Set problem:
Pick up the commentary below on the NFL's stance toward ABC and Commissioner Tagliabue's challenge, and keep writing from its final sentence.

It worked, didn't it?

Now, here's the real issue: What is the NFL's stance on this? Does the NFL truly resent having its product used in such a tawdry way? Does the NFL anguish about its association with what ABC did?

If the answer to those questions is "yes," then it begs the obvious: What is the league going to do about it?

The NFL is in a tough spot. It just took several billion dollars from the networks in a new TV deal, and it's difficult to get angry at someone who pays you billions of dollars; who holds your very existence in their hands. The networks have to believe that for the billions of dollars they pay, they ought to be able to do as they please.

Under Commissioner Paul Tagliabue's leadership, revenue streams in the NFL have grown to frightening levels. No sports league boss in history has been as successful in driving profits for his owners as Tagliabue has for his. Now, in what many believe are the final years of Tagliabue's rule of the NFL, he is faced with another kind of challenge. It's time to clean this game up.

Record list:

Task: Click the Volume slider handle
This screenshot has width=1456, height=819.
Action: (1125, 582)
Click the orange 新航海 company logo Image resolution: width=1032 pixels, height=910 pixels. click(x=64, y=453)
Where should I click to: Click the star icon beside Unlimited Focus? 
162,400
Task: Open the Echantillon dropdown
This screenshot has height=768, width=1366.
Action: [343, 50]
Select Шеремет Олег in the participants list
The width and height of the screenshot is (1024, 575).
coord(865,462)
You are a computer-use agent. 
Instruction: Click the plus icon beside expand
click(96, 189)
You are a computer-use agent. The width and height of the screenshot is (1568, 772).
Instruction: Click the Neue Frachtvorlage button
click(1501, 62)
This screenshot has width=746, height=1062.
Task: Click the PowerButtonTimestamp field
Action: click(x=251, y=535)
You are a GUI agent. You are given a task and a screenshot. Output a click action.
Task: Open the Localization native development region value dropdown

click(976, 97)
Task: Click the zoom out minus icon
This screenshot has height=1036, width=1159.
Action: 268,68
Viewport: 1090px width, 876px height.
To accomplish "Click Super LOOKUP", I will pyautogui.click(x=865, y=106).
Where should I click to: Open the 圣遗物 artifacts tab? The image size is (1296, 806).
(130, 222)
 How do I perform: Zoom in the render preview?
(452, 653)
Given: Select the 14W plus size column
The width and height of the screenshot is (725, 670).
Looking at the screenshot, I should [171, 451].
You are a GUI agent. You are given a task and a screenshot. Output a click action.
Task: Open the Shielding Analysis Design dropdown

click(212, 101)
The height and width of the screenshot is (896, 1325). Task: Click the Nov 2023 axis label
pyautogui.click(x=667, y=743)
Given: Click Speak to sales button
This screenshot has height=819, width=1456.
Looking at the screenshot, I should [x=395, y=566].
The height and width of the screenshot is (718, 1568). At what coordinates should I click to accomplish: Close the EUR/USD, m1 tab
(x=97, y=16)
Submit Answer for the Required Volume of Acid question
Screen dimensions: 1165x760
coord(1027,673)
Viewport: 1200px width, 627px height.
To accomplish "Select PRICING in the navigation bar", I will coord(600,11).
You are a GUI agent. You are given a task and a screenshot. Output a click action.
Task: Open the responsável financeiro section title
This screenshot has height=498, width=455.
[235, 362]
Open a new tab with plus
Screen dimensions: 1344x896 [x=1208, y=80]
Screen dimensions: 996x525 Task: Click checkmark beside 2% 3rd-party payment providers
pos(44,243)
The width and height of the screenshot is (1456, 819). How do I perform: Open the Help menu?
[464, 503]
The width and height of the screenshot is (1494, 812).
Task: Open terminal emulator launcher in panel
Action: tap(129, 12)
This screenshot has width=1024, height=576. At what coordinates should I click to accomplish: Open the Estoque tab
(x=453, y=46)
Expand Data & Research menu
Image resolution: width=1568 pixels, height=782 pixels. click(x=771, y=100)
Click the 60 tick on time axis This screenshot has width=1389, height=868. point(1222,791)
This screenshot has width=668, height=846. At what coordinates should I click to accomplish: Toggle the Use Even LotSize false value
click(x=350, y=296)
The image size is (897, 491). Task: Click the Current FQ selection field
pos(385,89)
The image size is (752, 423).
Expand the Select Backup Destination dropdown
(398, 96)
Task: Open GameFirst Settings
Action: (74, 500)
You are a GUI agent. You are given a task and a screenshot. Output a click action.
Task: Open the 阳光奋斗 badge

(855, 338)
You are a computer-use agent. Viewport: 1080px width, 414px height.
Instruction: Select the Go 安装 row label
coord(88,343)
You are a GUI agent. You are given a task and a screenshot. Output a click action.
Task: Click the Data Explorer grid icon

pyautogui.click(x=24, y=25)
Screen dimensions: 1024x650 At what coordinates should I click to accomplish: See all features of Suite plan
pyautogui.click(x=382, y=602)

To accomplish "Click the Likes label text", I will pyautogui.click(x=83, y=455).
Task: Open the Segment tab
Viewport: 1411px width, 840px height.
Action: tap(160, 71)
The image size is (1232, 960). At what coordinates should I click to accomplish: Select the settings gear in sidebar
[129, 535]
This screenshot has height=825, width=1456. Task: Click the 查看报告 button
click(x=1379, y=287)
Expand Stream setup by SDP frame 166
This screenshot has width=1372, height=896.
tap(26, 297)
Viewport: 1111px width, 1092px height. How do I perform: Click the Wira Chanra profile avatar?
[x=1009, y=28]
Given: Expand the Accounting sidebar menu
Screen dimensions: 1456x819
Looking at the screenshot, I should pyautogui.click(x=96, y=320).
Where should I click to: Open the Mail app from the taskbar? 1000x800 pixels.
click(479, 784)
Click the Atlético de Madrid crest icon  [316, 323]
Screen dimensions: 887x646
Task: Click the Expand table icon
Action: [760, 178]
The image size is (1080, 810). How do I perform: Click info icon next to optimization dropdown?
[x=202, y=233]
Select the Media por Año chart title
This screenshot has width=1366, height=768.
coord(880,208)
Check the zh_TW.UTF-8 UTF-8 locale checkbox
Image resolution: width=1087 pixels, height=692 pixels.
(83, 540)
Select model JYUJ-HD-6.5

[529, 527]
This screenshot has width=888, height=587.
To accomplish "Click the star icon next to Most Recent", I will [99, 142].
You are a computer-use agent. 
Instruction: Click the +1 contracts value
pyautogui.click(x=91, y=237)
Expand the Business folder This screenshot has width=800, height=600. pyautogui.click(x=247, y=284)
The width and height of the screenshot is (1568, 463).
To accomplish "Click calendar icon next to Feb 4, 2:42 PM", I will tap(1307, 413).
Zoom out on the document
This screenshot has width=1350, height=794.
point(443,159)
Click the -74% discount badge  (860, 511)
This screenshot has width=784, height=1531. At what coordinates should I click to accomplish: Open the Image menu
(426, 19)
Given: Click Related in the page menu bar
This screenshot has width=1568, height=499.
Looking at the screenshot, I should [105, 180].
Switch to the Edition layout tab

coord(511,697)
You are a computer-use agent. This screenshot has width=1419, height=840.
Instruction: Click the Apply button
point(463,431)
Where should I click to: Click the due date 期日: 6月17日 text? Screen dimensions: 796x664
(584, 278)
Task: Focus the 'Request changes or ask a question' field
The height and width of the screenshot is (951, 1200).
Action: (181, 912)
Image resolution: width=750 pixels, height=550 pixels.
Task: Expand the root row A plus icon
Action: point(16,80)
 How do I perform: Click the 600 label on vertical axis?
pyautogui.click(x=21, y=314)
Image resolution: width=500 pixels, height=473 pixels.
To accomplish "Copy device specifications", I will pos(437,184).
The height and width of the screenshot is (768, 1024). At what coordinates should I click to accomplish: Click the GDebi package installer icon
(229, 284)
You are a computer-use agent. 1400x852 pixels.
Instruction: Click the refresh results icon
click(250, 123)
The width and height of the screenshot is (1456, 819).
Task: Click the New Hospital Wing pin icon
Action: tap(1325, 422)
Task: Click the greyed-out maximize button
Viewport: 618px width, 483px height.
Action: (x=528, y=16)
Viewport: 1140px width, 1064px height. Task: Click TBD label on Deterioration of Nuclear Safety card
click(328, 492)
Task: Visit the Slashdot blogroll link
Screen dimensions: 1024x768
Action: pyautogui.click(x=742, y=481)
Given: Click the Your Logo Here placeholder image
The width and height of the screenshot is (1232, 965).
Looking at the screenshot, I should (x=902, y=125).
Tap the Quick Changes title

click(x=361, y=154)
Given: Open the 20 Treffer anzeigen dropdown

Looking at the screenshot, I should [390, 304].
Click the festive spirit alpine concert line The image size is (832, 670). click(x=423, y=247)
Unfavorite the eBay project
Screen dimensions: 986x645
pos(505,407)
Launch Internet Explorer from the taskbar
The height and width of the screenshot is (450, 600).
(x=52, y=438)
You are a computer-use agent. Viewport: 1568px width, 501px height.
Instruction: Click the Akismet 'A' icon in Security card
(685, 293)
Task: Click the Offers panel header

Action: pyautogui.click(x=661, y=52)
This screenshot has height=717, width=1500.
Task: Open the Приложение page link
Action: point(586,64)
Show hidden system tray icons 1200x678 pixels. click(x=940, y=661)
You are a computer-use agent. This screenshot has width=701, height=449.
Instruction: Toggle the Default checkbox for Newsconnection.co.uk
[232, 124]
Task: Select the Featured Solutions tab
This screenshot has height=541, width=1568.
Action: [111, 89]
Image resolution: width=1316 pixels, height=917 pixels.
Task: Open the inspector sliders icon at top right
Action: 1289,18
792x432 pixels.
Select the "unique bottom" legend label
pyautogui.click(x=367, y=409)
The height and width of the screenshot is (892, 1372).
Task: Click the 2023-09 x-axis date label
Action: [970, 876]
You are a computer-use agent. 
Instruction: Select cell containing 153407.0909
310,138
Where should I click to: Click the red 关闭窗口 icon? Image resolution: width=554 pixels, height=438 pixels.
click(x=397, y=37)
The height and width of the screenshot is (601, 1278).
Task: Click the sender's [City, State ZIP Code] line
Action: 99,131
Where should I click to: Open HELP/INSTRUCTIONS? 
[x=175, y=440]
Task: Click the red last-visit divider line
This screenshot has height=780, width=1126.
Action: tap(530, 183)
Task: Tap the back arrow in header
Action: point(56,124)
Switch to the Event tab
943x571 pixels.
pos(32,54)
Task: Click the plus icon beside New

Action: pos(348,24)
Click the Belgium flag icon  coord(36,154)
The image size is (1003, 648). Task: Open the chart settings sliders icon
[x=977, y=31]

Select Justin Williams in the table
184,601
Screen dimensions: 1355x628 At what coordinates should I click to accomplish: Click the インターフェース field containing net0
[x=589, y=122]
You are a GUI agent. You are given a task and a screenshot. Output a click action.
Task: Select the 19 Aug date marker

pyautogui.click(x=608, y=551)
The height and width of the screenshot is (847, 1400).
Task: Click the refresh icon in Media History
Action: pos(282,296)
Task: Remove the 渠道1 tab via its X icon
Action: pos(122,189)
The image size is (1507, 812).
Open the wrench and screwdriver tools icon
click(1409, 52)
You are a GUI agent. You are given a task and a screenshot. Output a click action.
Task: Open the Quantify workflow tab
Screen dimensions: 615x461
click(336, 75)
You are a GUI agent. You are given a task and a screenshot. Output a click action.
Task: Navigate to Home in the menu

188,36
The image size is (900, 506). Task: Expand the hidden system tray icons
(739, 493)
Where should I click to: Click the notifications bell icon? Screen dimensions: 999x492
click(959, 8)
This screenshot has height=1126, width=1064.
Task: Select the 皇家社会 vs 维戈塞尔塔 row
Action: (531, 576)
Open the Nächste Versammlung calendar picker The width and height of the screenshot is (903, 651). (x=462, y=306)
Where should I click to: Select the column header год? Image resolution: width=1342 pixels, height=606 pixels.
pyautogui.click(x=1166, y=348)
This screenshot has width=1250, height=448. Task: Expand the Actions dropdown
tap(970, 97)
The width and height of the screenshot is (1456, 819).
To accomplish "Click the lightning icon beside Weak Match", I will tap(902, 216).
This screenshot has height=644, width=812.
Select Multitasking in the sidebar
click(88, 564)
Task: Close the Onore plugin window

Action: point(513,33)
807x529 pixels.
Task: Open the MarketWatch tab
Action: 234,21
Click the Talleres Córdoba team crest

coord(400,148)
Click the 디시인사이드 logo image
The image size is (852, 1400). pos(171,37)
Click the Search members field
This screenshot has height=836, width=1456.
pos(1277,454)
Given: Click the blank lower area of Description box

Expected answer:
From end-zone hijinks to pregame fights to risqué television productions, it's time Tagliabue says, "that's enough." The NFL is being abused by its partners; by its players and by the television networks who present the NFL to the public.

Tagliabue needs the full support of the league's owners to take whatever steps necessary to bring the game of professional football back to the pure athletic event it was always intended to be. It's time for Tagliabue to get tough.